Now, I have to admit here, we have Kiwi friends on the South Island. I had talked to my friend for many years in the Elton John chat room...we turned into email friends, phone friends and finally met after many years of this. There is something to be said about seeing things with friends that are local to the area. I am sure that anyone could see this part of the coast, but not everyone knows the neat places to eat, little known facts, places to avoid....whatever. The scenery was beyond anything that we could have imagined! There are areas that you can pull off to view the Pacific Ocean as well as view the sea lions. I read in another travelogue that someone said they found had problems finding rest facilities...I would have to disagree as most any place you stopped along the road had no issue with people using the facilities. There are many picture opportunities along the way.

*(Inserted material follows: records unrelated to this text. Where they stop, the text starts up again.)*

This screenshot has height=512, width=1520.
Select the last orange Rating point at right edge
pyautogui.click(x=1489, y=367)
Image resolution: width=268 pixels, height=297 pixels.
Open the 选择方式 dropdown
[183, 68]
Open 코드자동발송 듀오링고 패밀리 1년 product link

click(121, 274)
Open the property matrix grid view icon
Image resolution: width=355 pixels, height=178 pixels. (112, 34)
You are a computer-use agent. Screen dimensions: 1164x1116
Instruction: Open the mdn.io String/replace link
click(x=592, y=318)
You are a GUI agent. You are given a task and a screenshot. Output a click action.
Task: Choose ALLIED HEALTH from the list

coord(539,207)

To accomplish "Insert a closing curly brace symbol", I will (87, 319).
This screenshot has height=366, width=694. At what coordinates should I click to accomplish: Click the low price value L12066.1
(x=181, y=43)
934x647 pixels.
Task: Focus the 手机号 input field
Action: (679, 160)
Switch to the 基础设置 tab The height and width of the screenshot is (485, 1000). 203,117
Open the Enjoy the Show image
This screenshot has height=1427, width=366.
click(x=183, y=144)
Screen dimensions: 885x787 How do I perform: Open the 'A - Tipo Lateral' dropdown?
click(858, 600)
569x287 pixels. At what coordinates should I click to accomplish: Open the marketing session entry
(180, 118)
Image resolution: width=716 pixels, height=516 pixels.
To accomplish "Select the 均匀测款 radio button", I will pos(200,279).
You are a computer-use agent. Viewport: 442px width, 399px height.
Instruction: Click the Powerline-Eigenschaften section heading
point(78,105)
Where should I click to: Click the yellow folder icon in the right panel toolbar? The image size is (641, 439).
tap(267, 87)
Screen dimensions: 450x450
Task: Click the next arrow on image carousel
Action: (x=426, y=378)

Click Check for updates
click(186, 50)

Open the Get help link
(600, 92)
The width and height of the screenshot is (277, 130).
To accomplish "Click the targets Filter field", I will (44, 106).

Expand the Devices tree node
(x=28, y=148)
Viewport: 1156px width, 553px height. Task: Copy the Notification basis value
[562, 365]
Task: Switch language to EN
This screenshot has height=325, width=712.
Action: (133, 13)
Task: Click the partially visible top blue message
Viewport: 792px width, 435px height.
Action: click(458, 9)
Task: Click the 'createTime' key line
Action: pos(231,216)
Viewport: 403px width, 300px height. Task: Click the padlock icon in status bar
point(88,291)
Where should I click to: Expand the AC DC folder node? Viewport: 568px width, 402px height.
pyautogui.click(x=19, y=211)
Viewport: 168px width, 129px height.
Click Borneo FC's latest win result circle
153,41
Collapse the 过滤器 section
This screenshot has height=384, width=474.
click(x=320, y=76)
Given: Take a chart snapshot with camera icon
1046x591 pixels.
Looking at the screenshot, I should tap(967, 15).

You will be bowled over with the scenery!
When travelling around the South Island, make sure to take a break in Kaikoura. This charming seatown is quite extraordinary if only for the sight of ice-capped mountains behind a sunshimmering ocean. Most of the tourists here go whalewatching or swimming with the dolphins, but a (free) Peninsula Walk offers you some wonderful scenic views (a mixture of green, blue and silver) and an encounter with sheep, seals, seabirds, ...
A highlight of my visit to South Island, swimming with wild dolphins at their indulgance. When they tired of us, they simply left!
Expensive and doesn't last long enough - I don't think that even 4 more hours would have been long enough for me :->)
The cost includes a wet suit, a small souvenir and a certificate.
You are told to swim in circles and make noises. If you can rouse their interest they will come in close. What can I say - I was laughing so hard at us that I swallowed a mouthful of sea water - ugh!
At this time of year - mid October - there were no Bottlenoses around, but the Dusky dolphins were no less entrancing. They more or less let us know that we were weirdos in their opinion, but they did allow us to view them from pretty close up.
An amazing experience that I will remember all of my life.
This was loads of fun. Went out in a very small boat. Out at sea the boat releases bait and the birds come from miles around - actually they are there ahead of the boat except for those that escort it from about 15 minutes after you leave shore.
The variety was marvelous. We saw 4 varieties of the Great Albatross including one lonely Northern Royal, 3 varieties of Mollymawk Albatross, 4 varieties of Petrels, at least 50 Shearwaters, Shags, Gulls too numerrous to be counted and on a small island called Barney's Rock a female Paradise duck and Reef Herons. A veritable paradise of water birds.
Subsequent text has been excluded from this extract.